Al-Qur’an menyatakan dirinya sebagai kitab petunjuk. Allah menjelaskan hal ini di dalam firman-Nya:
Sesungguhnya Al-Qur’an ini memberikan petunjuk ke (jalan) yang lebih lurus dan memberikan kabar gembira kepada orang-orang mukmin yang mengerjakan amal saleh bahwa bagi mereka ada pahala yang besar. (Q.S. Al-Isra/ 17:9)
Ayat-ayat semacam ini menegaskan bahwa tujuan Al-Qur’an adalah memberikan petunjuk kepada umat manusia.
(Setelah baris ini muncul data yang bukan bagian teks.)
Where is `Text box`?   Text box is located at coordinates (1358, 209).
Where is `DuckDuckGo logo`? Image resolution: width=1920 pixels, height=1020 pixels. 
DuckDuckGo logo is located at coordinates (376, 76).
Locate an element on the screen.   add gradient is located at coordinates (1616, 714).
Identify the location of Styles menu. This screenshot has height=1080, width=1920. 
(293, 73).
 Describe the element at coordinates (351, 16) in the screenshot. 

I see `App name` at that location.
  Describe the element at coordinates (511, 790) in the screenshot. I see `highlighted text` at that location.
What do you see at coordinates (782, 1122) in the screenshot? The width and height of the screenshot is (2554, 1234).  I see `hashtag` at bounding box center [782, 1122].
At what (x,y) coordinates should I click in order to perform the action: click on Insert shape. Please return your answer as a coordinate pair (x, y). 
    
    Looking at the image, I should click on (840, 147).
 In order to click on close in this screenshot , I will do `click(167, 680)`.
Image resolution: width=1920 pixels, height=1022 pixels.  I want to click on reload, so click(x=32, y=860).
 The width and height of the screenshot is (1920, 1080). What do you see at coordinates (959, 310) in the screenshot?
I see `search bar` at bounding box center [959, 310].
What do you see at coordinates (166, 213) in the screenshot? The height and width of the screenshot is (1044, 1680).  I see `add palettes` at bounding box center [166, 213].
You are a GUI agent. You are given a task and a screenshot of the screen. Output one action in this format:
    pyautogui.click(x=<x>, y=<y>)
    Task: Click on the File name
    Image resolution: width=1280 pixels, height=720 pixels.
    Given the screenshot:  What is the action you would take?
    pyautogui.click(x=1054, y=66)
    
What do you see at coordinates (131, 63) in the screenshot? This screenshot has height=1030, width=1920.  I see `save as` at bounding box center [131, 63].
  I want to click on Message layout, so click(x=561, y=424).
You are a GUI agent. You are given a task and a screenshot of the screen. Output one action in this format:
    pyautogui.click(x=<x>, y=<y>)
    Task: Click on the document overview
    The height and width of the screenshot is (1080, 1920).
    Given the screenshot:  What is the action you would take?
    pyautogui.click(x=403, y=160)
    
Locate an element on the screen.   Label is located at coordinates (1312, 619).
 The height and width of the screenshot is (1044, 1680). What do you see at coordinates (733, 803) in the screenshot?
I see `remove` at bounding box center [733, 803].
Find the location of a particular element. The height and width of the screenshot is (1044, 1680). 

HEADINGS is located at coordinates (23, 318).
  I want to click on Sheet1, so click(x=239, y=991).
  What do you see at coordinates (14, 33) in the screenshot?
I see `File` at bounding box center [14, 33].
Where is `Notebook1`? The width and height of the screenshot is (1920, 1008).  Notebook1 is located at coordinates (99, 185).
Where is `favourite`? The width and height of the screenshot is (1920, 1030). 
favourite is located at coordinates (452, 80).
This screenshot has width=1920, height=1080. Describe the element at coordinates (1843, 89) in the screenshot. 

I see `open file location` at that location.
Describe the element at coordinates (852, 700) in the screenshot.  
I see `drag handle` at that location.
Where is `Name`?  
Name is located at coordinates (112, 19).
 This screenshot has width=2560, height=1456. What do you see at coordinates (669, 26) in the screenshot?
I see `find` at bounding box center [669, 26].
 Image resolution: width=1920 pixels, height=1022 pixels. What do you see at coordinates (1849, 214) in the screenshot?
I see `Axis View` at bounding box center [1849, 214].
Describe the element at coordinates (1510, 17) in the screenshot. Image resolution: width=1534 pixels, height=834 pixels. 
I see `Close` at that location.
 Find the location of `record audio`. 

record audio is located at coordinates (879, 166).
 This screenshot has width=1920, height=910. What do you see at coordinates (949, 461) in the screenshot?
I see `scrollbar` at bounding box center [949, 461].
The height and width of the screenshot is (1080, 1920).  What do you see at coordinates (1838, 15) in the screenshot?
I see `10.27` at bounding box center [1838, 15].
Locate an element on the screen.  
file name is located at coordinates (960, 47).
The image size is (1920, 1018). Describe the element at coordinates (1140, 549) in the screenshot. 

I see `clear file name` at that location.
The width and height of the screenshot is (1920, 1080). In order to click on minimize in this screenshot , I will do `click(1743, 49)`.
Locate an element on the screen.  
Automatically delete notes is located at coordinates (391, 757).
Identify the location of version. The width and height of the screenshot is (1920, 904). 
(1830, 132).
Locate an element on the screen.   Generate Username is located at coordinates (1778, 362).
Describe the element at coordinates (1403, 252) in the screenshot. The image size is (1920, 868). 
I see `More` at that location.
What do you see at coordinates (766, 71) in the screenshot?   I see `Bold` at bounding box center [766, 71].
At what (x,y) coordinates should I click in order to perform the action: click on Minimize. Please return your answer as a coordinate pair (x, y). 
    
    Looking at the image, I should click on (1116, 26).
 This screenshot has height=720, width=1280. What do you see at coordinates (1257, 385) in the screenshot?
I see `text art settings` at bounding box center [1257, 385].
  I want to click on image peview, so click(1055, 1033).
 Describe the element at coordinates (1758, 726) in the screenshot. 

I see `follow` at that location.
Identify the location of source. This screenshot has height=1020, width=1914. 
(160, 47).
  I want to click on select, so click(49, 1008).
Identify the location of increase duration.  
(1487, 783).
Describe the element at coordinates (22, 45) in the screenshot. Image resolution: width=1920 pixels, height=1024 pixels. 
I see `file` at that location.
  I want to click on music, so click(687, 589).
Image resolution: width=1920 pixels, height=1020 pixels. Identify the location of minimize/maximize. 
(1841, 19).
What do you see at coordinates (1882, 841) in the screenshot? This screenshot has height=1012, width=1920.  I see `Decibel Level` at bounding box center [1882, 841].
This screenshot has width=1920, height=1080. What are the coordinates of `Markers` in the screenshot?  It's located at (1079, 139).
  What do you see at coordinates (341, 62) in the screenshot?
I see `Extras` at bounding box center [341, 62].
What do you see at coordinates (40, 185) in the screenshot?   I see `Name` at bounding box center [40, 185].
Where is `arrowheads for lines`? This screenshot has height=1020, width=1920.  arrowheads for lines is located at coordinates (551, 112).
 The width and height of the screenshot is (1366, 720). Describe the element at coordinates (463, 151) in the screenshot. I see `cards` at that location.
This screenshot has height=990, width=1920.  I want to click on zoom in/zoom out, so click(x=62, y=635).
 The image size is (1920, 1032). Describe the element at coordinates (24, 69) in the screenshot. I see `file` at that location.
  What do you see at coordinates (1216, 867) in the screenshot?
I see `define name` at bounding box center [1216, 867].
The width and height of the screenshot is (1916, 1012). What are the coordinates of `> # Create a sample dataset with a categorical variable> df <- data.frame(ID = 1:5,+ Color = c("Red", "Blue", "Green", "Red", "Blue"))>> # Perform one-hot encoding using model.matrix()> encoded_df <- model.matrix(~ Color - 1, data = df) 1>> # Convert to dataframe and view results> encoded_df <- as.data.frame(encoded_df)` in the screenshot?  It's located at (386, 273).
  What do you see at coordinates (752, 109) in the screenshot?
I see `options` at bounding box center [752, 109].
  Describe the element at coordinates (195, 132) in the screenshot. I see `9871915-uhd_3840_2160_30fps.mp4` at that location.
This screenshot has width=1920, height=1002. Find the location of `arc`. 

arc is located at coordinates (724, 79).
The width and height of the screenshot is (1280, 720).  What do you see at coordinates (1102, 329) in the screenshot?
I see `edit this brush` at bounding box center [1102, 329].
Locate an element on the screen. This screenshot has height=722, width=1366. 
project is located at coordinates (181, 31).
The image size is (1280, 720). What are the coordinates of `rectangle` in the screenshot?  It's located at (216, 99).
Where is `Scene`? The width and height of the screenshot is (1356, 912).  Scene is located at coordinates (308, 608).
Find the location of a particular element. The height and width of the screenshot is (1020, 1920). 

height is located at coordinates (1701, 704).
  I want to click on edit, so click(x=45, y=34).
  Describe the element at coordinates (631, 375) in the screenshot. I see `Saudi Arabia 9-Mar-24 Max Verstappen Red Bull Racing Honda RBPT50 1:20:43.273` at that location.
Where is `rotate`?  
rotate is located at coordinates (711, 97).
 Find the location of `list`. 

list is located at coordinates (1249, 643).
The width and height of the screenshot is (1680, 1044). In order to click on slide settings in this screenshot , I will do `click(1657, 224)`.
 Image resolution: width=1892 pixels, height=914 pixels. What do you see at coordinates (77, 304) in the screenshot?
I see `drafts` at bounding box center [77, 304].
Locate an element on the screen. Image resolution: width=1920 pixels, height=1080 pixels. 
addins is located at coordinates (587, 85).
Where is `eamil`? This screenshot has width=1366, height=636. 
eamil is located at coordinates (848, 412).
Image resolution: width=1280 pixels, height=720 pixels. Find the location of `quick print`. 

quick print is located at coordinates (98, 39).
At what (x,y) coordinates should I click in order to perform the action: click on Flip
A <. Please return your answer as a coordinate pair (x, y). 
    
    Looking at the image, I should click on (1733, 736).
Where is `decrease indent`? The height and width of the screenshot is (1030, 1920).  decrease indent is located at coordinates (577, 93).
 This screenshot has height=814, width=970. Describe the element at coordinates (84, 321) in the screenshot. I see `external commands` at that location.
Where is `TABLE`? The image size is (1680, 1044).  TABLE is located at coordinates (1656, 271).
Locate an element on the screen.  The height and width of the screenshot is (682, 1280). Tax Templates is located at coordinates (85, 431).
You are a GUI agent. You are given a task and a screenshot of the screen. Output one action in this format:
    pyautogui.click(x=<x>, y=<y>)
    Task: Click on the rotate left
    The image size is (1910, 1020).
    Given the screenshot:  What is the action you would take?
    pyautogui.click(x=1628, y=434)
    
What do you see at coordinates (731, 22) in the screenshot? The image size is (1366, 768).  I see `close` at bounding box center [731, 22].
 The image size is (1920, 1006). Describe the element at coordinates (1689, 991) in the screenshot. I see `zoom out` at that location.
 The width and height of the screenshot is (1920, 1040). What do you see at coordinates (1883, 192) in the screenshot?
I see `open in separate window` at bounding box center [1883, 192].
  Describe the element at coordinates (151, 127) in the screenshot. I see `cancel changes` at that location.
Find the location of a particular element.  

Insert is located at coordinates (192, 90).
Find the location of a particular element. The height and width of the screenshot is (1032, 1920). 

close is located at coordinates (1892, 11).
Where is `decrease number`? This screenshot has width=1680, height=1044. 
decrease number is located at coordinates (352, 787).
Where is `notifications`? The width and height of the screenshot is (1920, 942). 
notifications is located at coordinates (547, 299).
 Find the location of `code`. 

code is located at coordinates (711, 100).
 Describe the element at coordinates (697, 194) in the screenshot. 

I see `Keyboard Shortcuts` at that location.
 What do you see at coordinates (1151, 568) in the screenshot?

Tujuan ini hanya akan tercapai dengan memperbaiki hati dan akal manusia dengan akidah-akidah yang benar dan akhlak yang mulia serta mengarahkan tingkat laku mereka kepada perbuatan yang baik.
Atas dasar ini, sebagai mana dikemukakan ‘Ali Hasballah, setiap pembahasan tetang Al-Qur’an yang bertujuan mencapai tujuan Al-Quran tersebut merupakan pembahasan yang proposional, dibutukkan, dan berdasar pada dalil syar’i. pembahasan yang tidak bertujuan demikian tidak akan mendapat legitimasi dari dalil syar’i.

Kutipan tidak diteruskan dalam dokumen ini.